A new study conducted by University of Missouri Extension economist Dr. Scott Brown demonstrates the impact of drought on farm and ranch families and the history of disaster payments.
The 2012 drought — one of the worst seen in years — caused many Missouri cattle producers to alter plans for the size of their cattle herds. The lack of pasture and hay left cattle producers will few options but to liquidate at least a portion of their herds.
According to the National Drought Mitigation Center, nearly 36% of Missouri land carried a D4 extreme drought designation by August 2012. Some weather experts suggest that a D4 level drought occurs only every 50-100 years.
The 2012 drought triggered the U.S. Department of Agriculture to make disaster payments to Missouri livestock producers under the Livestock Forage Program (LFP). These payments were not received until 2014 because of the lack of federal budget authority until the 2014 farm bill was signed into law.
Cattle and calf inventories would have been more than 1 million head larger by 2015 without the 2012 drought, according to the study. Some of the largest changes were in the beef cow inventory, with an additional 900,000 head of beef cows in the industry had the drought not occurred.
The record-high corn prices that resulted from the drought meant that Missouri calves destined for feeding were worth less than they would have been without the drought. Brown's model estimated that feeder cattle prices would have been $5.52/cwt. higher in 2012 had the drought not occurred. That difference grew to $5.76/cwt. in 2013 as feed costs made feedyards bid less for calves to enter the yard.
To put these prices changes into context for Missouri cattle producers, Brown explained that the $5.52 lower feeder cattle prices reduced the value of the Missouri feeder cattle inventory by more than $50 million in 2012.
Current data show that the Missouri cattle industry made up $1.433 billion of Missouri’s total gross domestic product in 2014.

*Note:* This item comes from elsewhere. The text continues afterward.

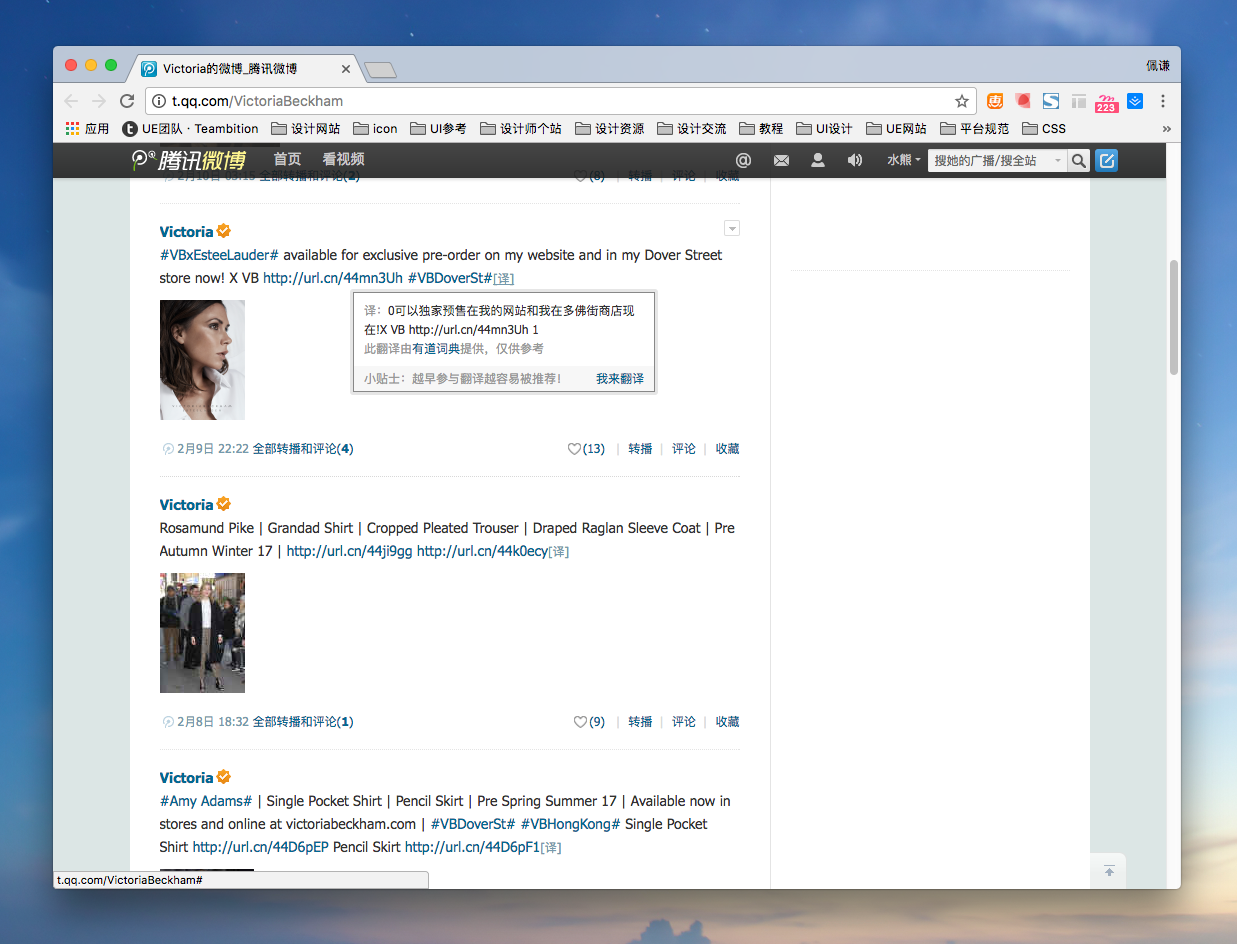Viewport: 1237px width, 944px height.
Task: Click the followers person icon in header
Action: point(818,160)

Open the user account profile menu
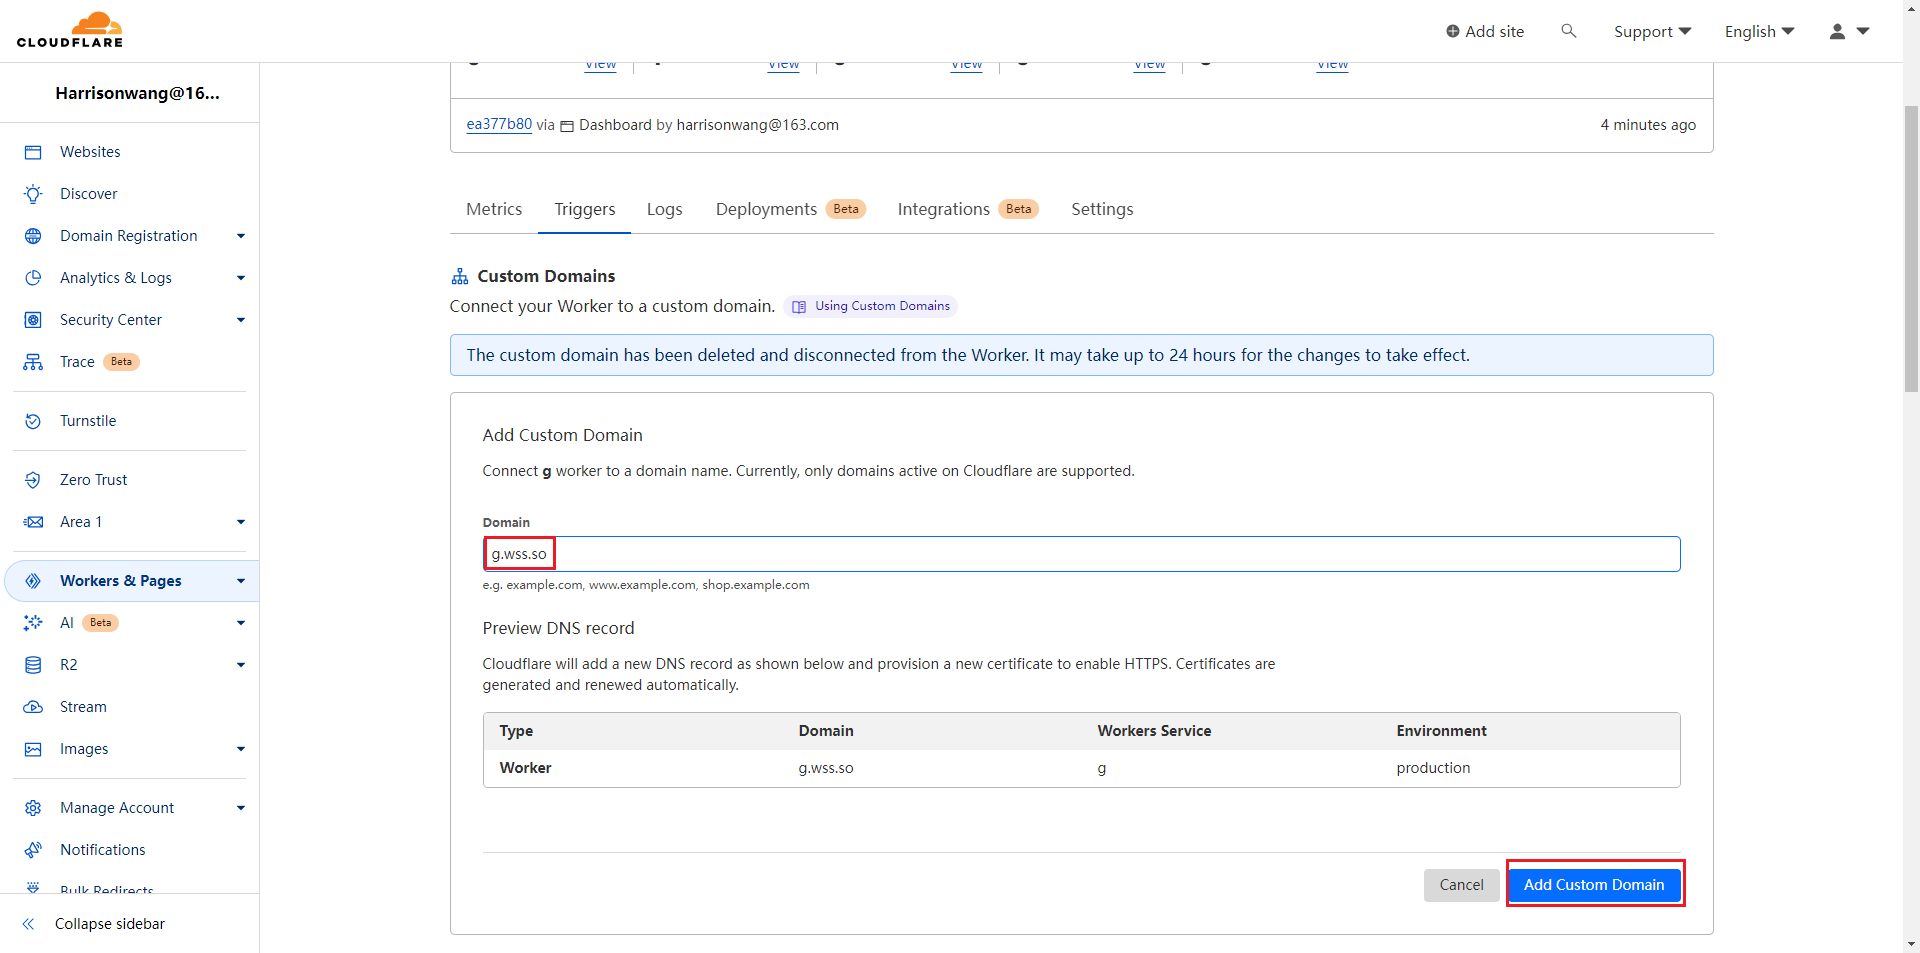1848,31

Missouri’s attempt to change taxes
The 2016 Missouri General Assembly passed SB641, which would exempt disaster program payments from state income tax calculations. SB641 is retroactive to 2014, which covers the 2012 LFP payments that many Missouri producers received in 2014. The effect of SB641 for the 2014 tax year could reduce state income tax collections by $11.8 million.
State Sen. Dave Schatz introduced SB641 as a “fair and justified tax cut for farm and ranch families,” but the bill was vetoed by Missouri Gov. Jay Nixon. Currently, the government taxes disaster assistance as income. No other disaster program is taxed as income by the federal and state governments. Agricultural groups believe this money would be better infused into rural communities that are struggling in the midst of natural disasters.

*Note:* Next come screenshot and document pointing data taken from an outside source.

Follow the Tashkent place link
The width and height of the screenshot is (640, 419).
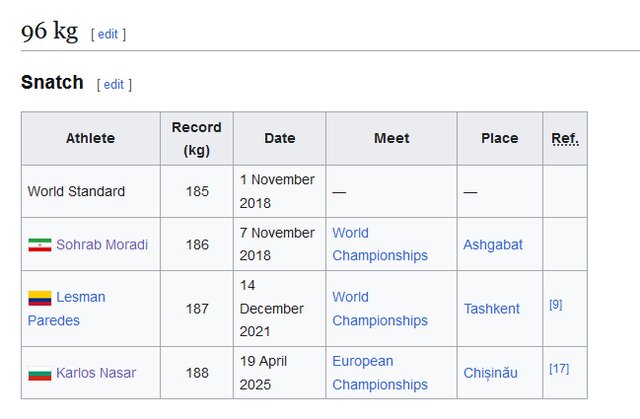tap(491, 309)
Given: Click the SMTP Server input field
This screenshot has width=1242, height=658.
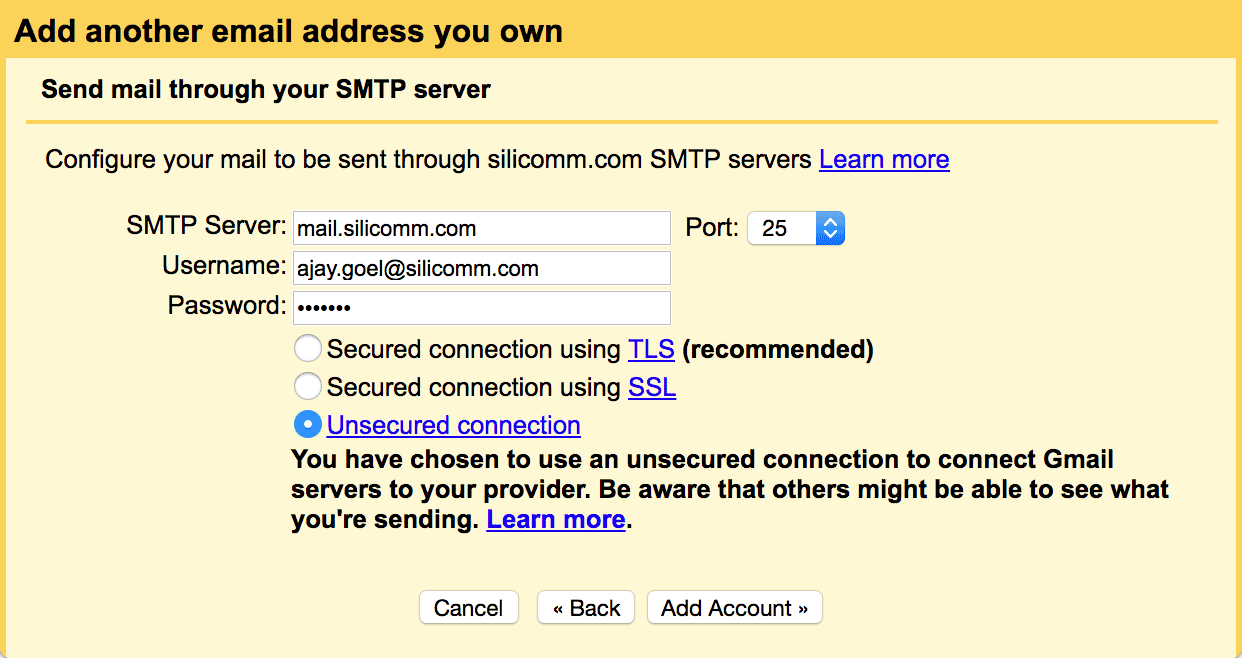Looking at the screenshot, I should click(x=481, y=227).
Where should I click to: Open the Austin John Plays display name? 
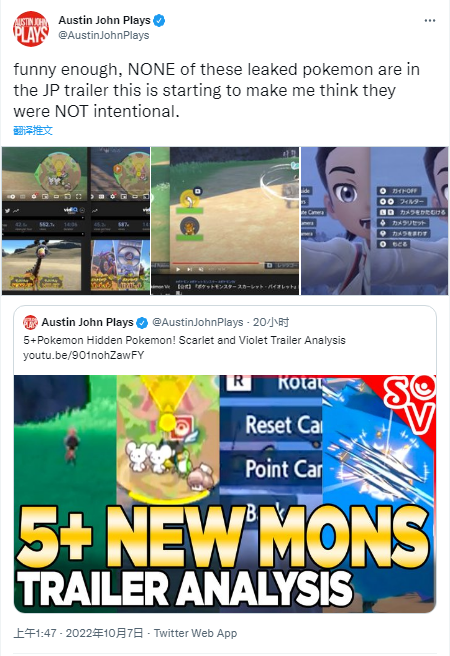(105, 20)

Missouri Cattlemen’s Assn. president Keith Stevens said Brown's study confirms the importance of SB641, which would exempt disaster payments from state income tax, and the need to override Nixon's veto. Brown's study concluded that SB641 will result in more money being circulated in Missouri's economy.

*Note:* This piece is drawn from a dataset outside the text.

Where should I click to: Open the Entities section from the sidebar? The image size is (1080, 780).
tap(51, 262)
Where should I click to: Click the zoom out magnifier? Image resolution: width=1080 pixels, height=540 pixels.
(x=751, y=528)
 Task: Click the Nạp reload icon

"The income tax refunds available under SB641 will come at an opportune time for cattle producers and rural Missouri communities who are dealing with lower cattle as well as other agricultural commodity prices," Brown said. "These monies will multiply through local communities as farmers and ranchers make purchases that might otherwise have to be delayed this year due to the cattle price situation."